Hedda has married an academic, Kyle Soller’s Tesman, afraid that she is losing the bloom of her youth and needing to settle down, tiring of her “chaotic” life. She is restless, unhappy in her married life, will surely “die of boredom” with her husband the “assistant”. Ruth Wilson bringing the humour here in her heavily sardonic lines. Hedda lives in a house she never loved, although claimed to falsely in a rare moment of pity for the romantic knots Tesman found himself in, leading to engagement, wedding, honeymoon and “whatever hell lies after”. Academics are boring, she exclaims, she has no time for her husband’s papers and interests, the parties she was promised are postponed as the couple find themselves in debt from their extravagance. And although she may or may not be pregnant, it’s clear Hedda is not feeling maternal: “I don’t want to make something that makes demands” she retorts, capturing that the concept of motherhood for her is a depressing continuum of need and unfulfilled want. She throws continual sarcasm and teasing criticism at her husband who shakes it off with the occasionally bewildered air of a dampened dog.
Gabler is Hedda’s father’s name, and she is characterised as her dead father’s daughter much more so than her husband’s wife. She keeps his pistols on display and likes shooting into clear blue skies. As she holds the pistol up to the audience and to what turns out to be her former lover we brace ourselves for the shot and the jump. Hedda seems a girl craving secret knowledge, like the power of tempting back alcoholism which she wields over ex-lover Chukwudi Iwuji ‘s Lovborg in glee.
“Well, if there was an award for best use of tomato juice! that would win it” I overheard a man share jovially as he left the theatre. He is referring to an awful scene towards the close of the play between Ruth Wilson’s Hedda Gabler and Rafe Spall’s Judge Brack in which Hedda is painfully degraded and humiliated with calmly brutal ease by the judge. My position a few rows from the front made it even more uncomfortable to watch up close this complete crushing of Hedda’s fragile character. It is a secret scene shared only with us, the helpless bystanders as the audience. There is something horrible about watching a torment that you are powerless to intervene in, particularly when it feels like a performance and enactment of forces at play in the very real world, leading to a tragic action driven by a feeling of complete hopelessness which is actively enforced and encouraged by another person (or persons – is it a suicide pact?). In a way that is quite rare for my experience of this kind of theatre I really understand how we reach the final scene. It feels like Hedda’s desperate last grasp at reclaiming beauty for herself following others (like Lovborg’s) failure to provide it for her.

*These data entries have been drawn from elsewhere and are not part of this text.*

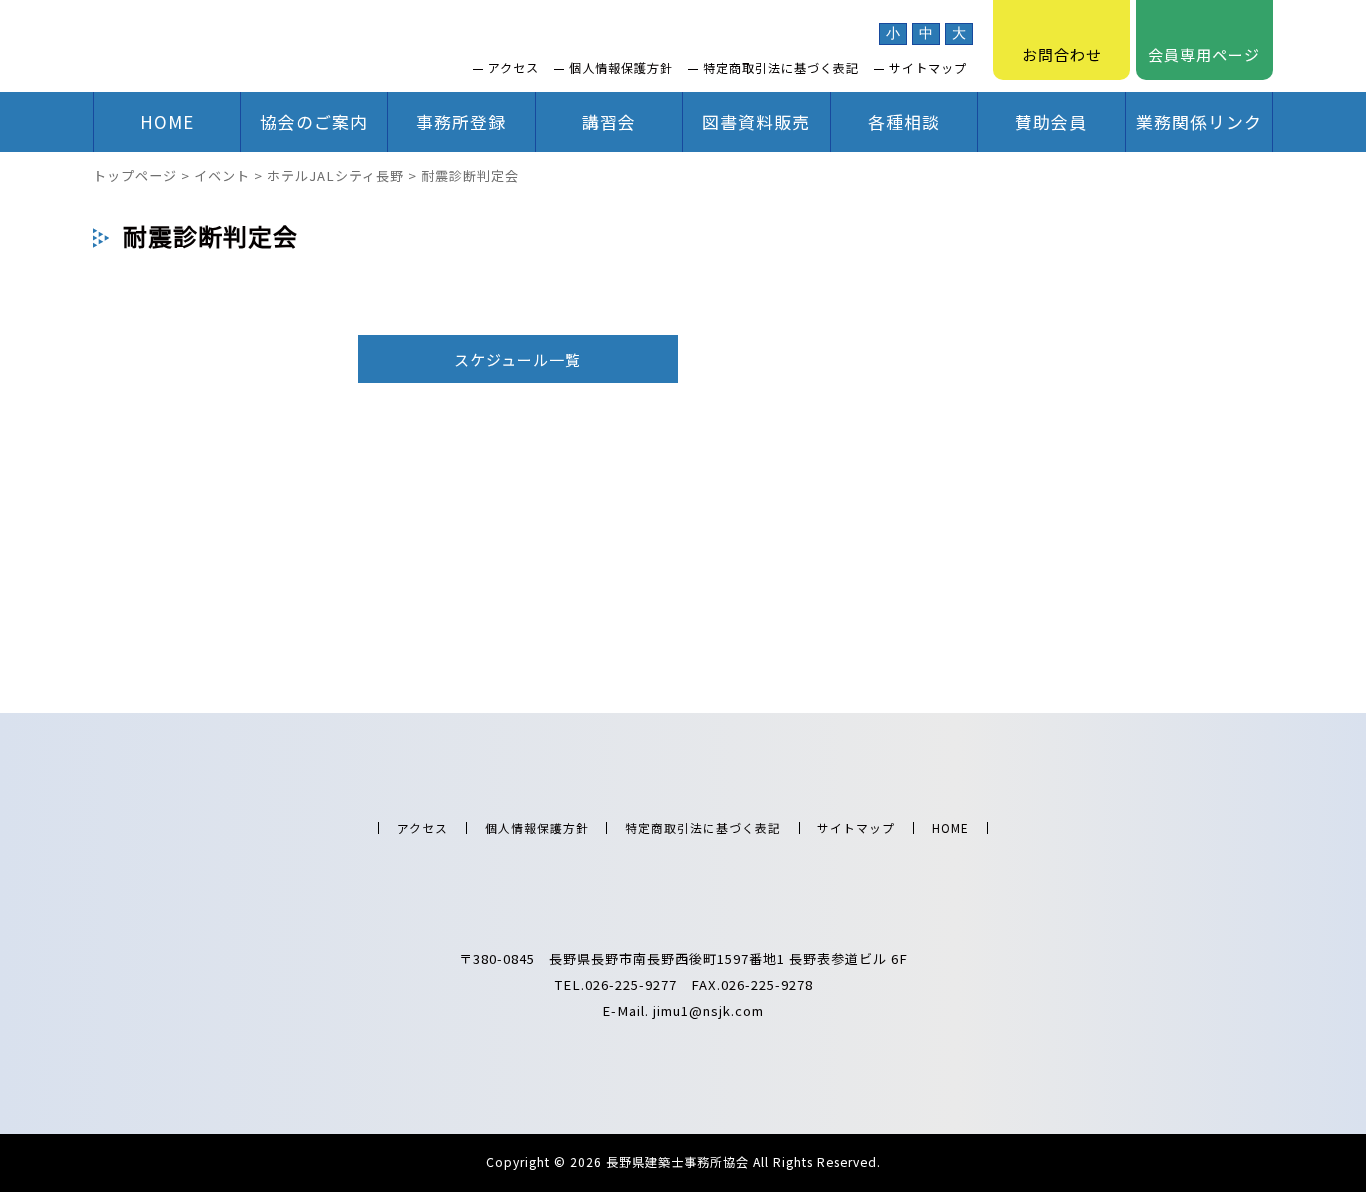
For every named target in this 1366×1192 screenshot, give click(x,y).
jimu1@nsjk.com (708, 1010)
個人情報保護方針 (621, 68)
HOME (167, 121)
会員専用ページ (1204, 54)
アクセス (513, 68)
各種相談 (904, 121)
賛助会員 (1051, 121)
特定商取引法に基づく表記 (781, 68)
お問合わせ (1062, 54)
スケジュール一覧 (517, 359)
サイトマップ (928, 68)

This yearning for beauty is striking too in Hedda’s fit of activity in an early scene as she scrambles around the stage stapling flowers to the wall, an attempt at making her home environment beautiful which is temporal from the beginning. The flowers droop and fade, the only other decoration two pistols on the wall. Flicking the blinds back and forth in a bored frenzy as golden light filters through them, Ruth Wilson’s Hedda is much like a caged wild animal. She paces restlessly barefoot around the room, yet with a grace and presence that makes the nightgown she wears seem like an evening dress in those moments she makes the effort to be appealing.

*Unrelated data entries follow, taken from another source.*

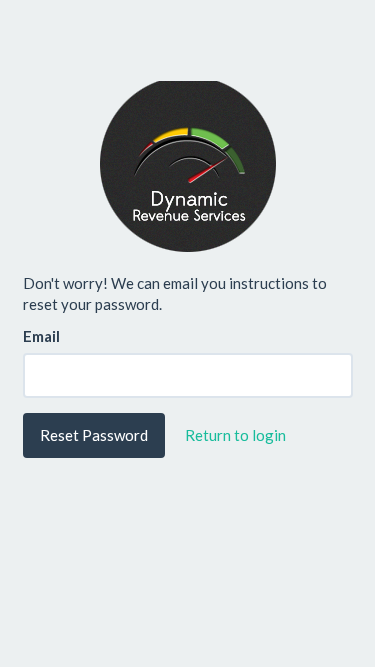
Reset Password (94, 435)
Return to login (235, 435)
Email (41, 336)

The play is entrancing and Ruth Wilson is exceptionally and without doubt at the heart of and the highlight of this production, every bit as mesmerising as I thought she would be from watching her plucky Jane in the BBC’s Jane Eyre and her shiny-eyed intriguing entirely unpredictable psychopath Alice in Luther. She entirely deserved the Olivier nomination for Best Actress. This is Ivo van Hove’s National Theatre debut and it was my (if depressing) theatrical highlight of the first quarter of 2017. And not just because the tomato juice.